Conventional shape memory alloys, such as NiTi, have no magnetism. Magnetic shape memory alloys, such as Ni2MnGa, FePt, MnNiGe alloys and the like, possess new properties which the previous shape memory materials do not have, that is, the magnetic shape memory alloys not only have the shape memory property based on the martensitic phase transformation, but also the ferromagnetism. These materials are called magnetic shape memory alloys or magnetic phase-transformation materials, wherein the Heusler magnetic shape memory alloys, such as Ni2MnGa, are most typical and the main feature of this kind of materials is that the martensitic structural phase transformation and the magnetic structural phase transformation simultaneously occur (i.e., coupling of the structural phase transformation and the magnetic phase transformation). Some of this kind of materials could have the property that its martensitic phase transformation can be driven by an additional artificial magnetic field through optimization in performance. That is, they have not only the property of phase transformation of a conventional shape memory material, i.e., the martensitic phase transformation being driven by a temperature variation (heat energy) or an external stress (mechanical energy), but also the property of magnetic field-driven martensitic phase transformation. Due to the new property of magnetic field controllable phase transformation, this kind of magnetic shape memory alloys have more varied controllability and more popular applications, comparing to the previous conventional shape memory alloys. This kind of magnetic shape memory alloys can not only be used in actuators, temperature sensitive elements and high elastic materials, but also extended to magnetic sensing, electric sensing, magnetic driving, and magnetic refrigeration, and so on.
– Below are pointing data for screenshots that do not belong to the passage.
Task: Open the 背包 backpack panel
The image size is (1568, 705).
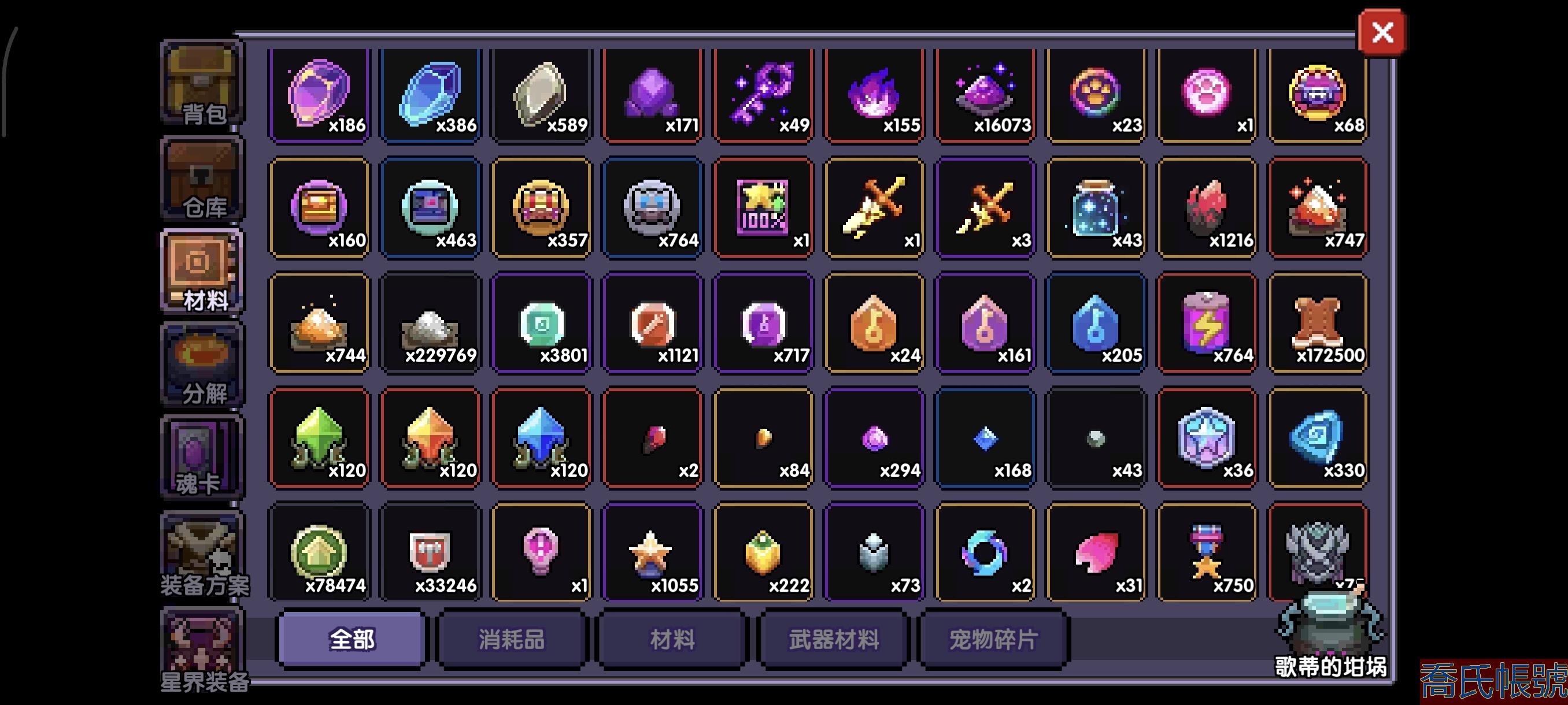Action: 202,84
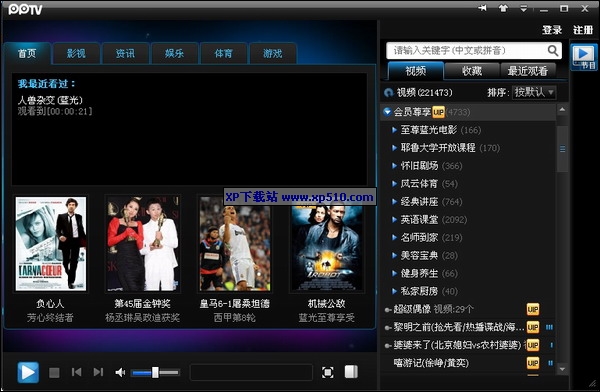Toggle the 节目 program list panel
Screen dimensions: 600x392
tap(584, 57)
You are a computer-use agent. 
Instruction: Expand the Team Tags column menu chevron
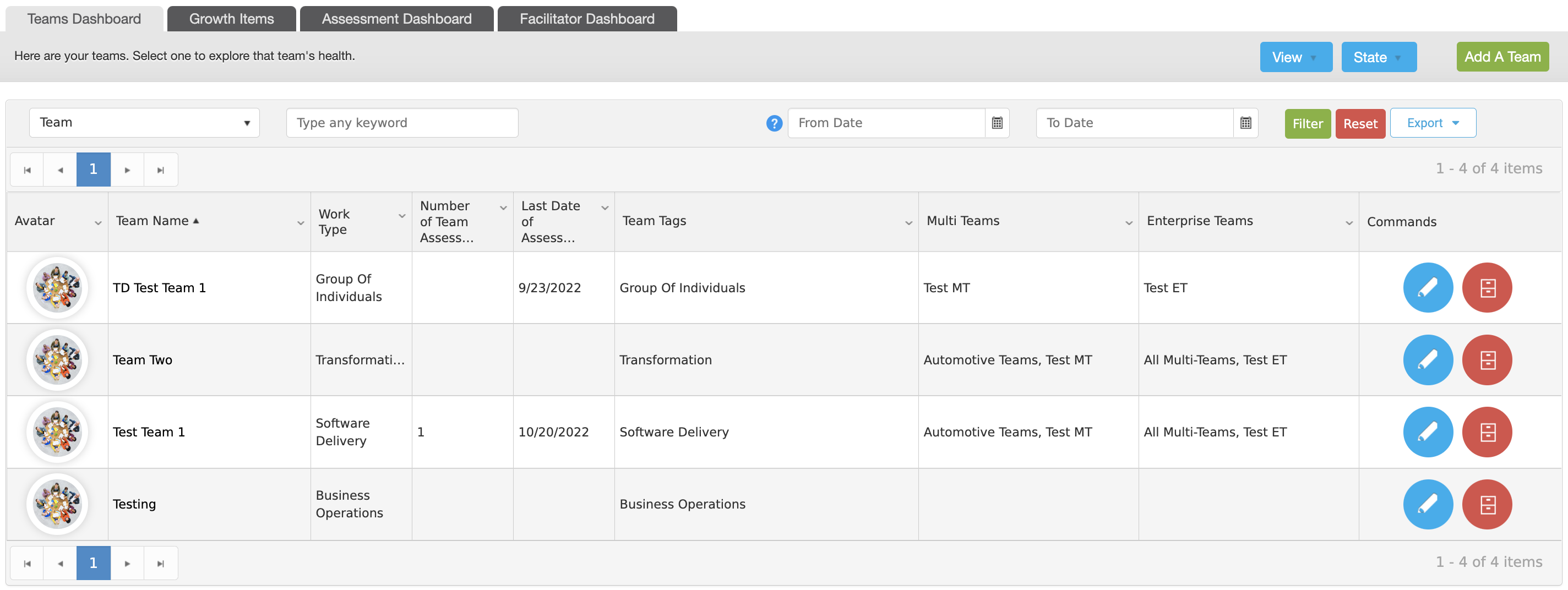point(908,223)
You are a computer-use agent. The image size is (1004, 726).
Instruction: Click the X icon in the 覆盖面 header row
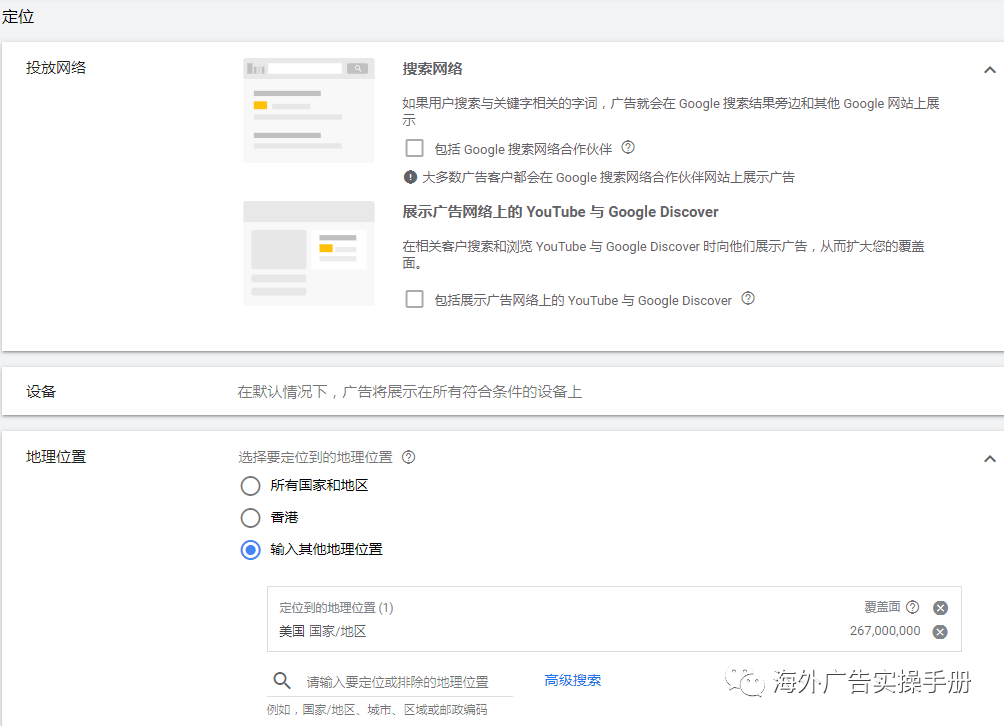[940, 607]
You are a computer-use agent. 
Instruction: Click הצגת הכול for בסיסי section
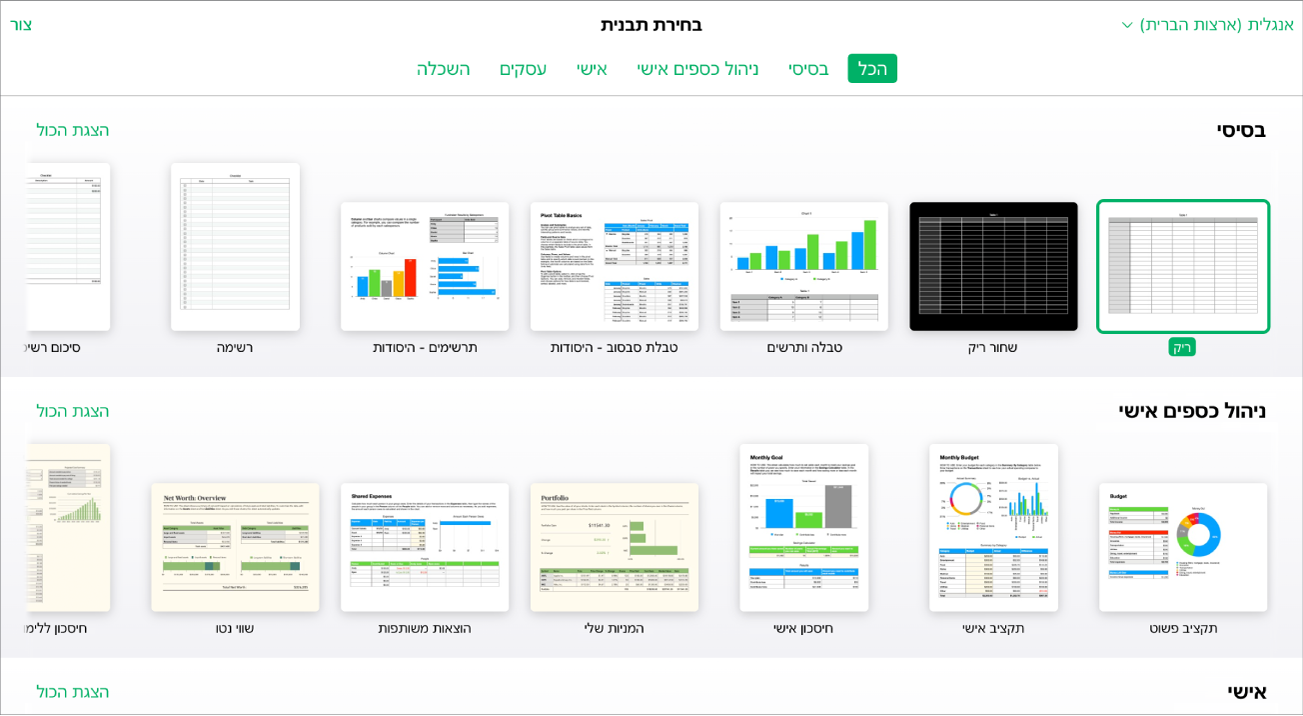[x=73, y=130]
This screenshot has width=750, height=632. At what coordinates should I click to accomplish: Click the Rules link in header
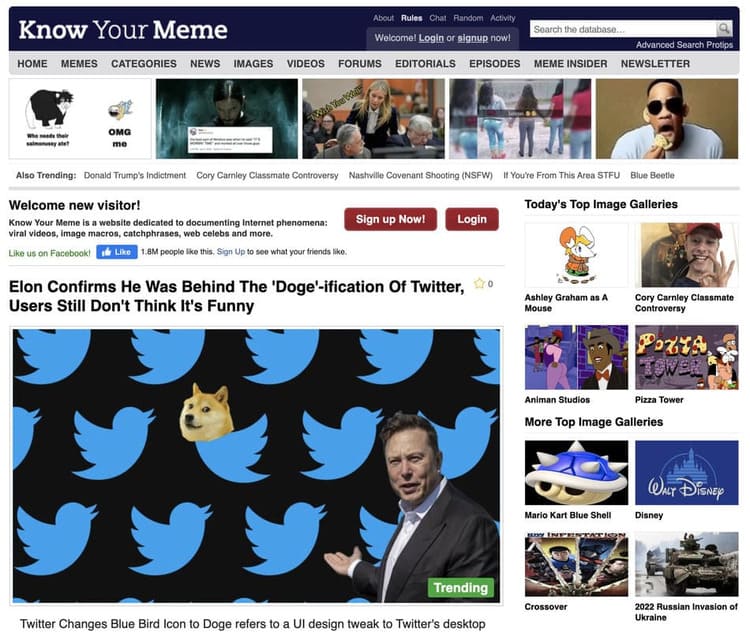[x=411, y=18]
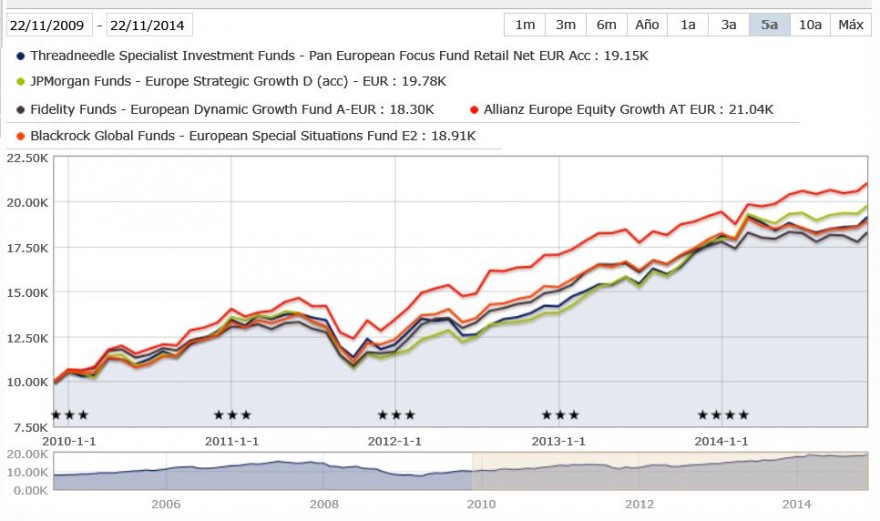880x521 pixels.
Task: Switch chart to 3a period
Action: [728, 25]
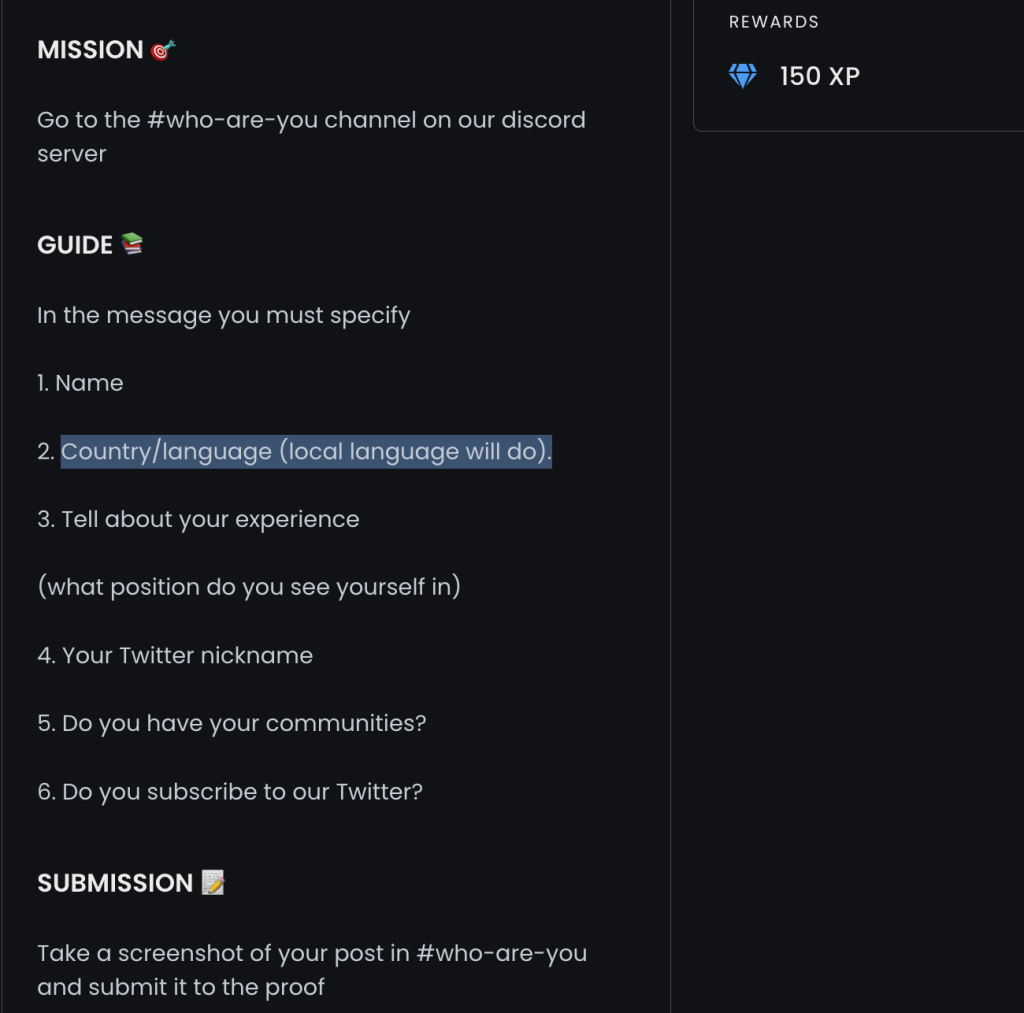1024x1013 pixels.
Task: Click the memo emoji beside SUBMISSION
Action: 213,882
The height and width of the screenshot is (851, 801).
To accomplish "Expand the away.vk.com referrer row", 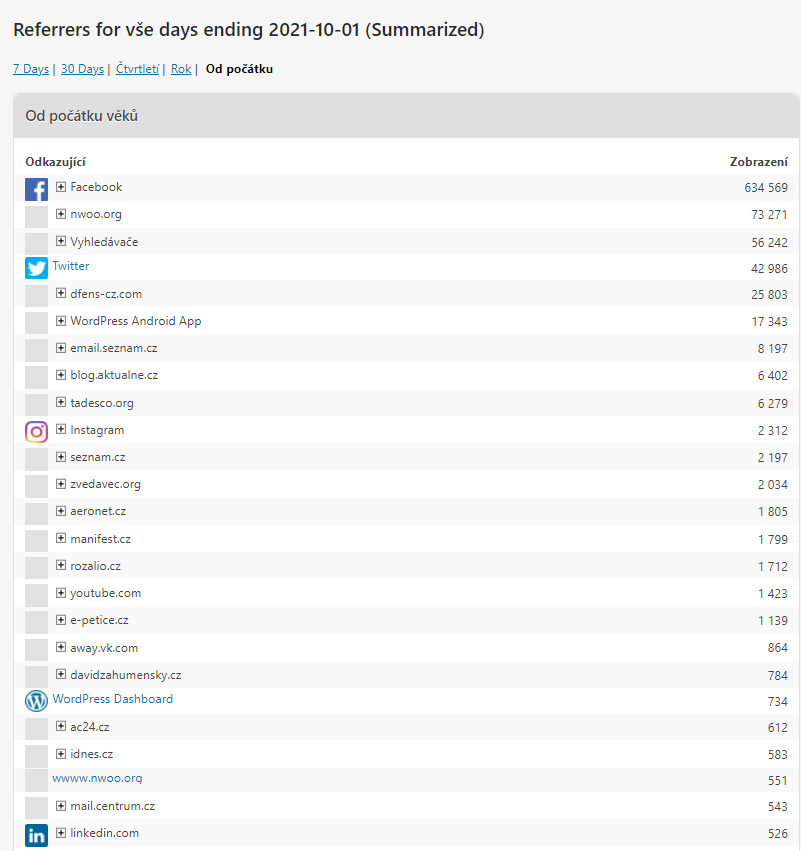I will 61,647.
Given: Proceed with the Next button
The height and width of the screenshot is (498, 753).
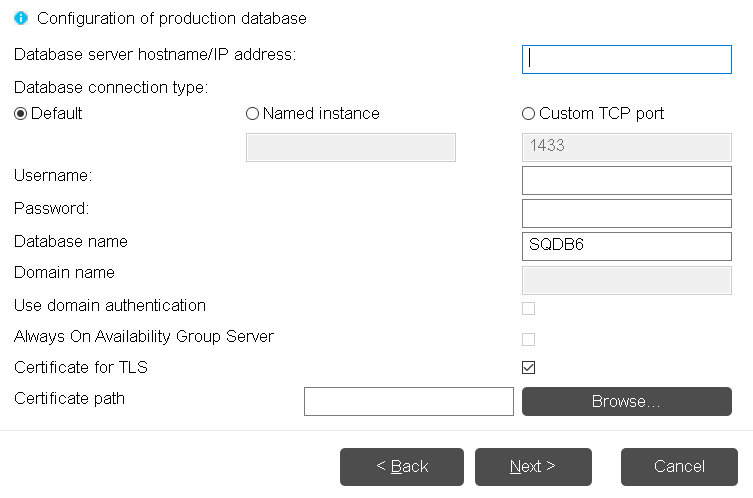Looking at the screenshot, I should [x=532, y=466].
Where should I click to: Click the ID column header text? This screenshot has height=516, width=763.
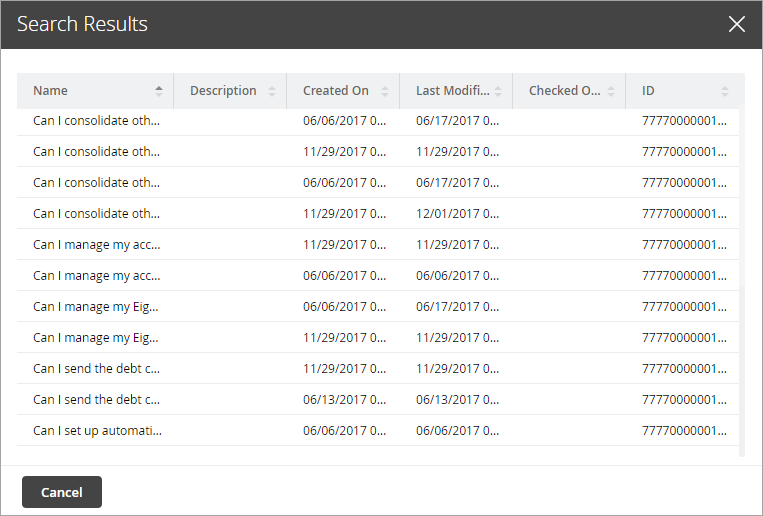tap(648, 91)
However, there are many disadvantages in the previous magnetic phase-transformation materials. The greatest disadvantage thereof is that the optimal materials having magnetic phase-transformation effect have poor mechanical property, such as toughness and deformation rate, due to comprising main group elements such as Ga, Sn, and Ge. For example, the compressive strength of the Heusler magnetic phase-transformation materials is about 350 MPa, and their deformation rate and toughness are nearly zero. These problems hinder the application of the current magnetic phase transformation materials in the above various aspects.
Therefore, there is a need for new magnetic phase-transformation materials with better mechanical properties.